Every January, treadmills and tracks see a new flurry of activity. One has to arrive earlier than usual to find a space at yoga. There’s a line for the weight lifting equipment at the gym.
I used to work at a gym, so I’m familiar with the whole “January Joiner” thing. A new year provides a perfect opportunity for a new beginning. A new attitude. New goals. New shoes. (Okay, that last one might just be me.)
However, the whole concept of a “January Joiner” is that these individuals will be done by February, and I hate that that’s a thing. Why can’t we encourage others to be fit? Active? Their healthiest, best self? We were all beginners once, right?

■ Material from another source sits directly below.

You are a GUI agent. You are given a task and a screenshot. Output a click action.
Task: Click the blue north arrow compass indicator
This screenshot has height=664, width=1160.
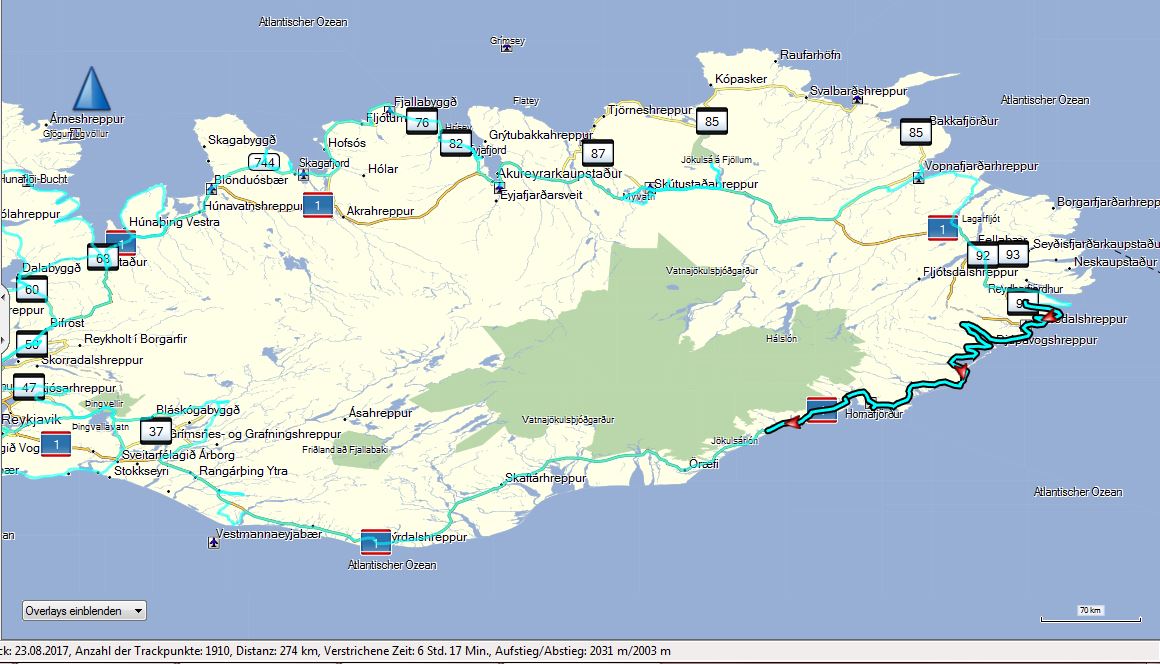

Two of our Scoot chicks are getting back into the swing of running things, and what better way to celebrate them- and other runners either returning to the sport after a hiatus or those who are dipping their toes in the running pond for the first time- than with some Chick chatter. We want to help you make the best start on your running journey; whether you are running for general fitness or adding miles for a race goal. Our advice:
I haven’t clocked any miles since Wine and Dine, so it’s like I’m a newbie. I’d have to say the 2 min work/1 min rest routine is helping me immensely. It’s not so daunting when you have a guaranteed rest. There are awesome apps for phones that keep track of your time, and of course, there’s those fancy schmancy time-pieces that everyone’s sporting nowadays. I use HIIT Interval training timer. Also, get a buddy. I’m far less likely to slack if I know someone’s expecting me. Or even better, if someone’s picking me up!
When you begin (or begin again) I think it’s really easy to compare. Comparing yourself to other runners or to the runner that you once were – whether it be your high school self, your pre-injury self, or your twenty pounds ago self. My advice would be to treat yourself kindly. Use positive words and remind yourself that you are doing the best that you can within this given moment. When you’re running consistently, it’s very easy to forget just how difficult it is at the beginning of things.
Be consistent. But also be forgiving. If you have a bad day or a bad run, acknowledge it and then let it go. Don’t carry it with you.Try not to let it turn into a bad week or a bad month.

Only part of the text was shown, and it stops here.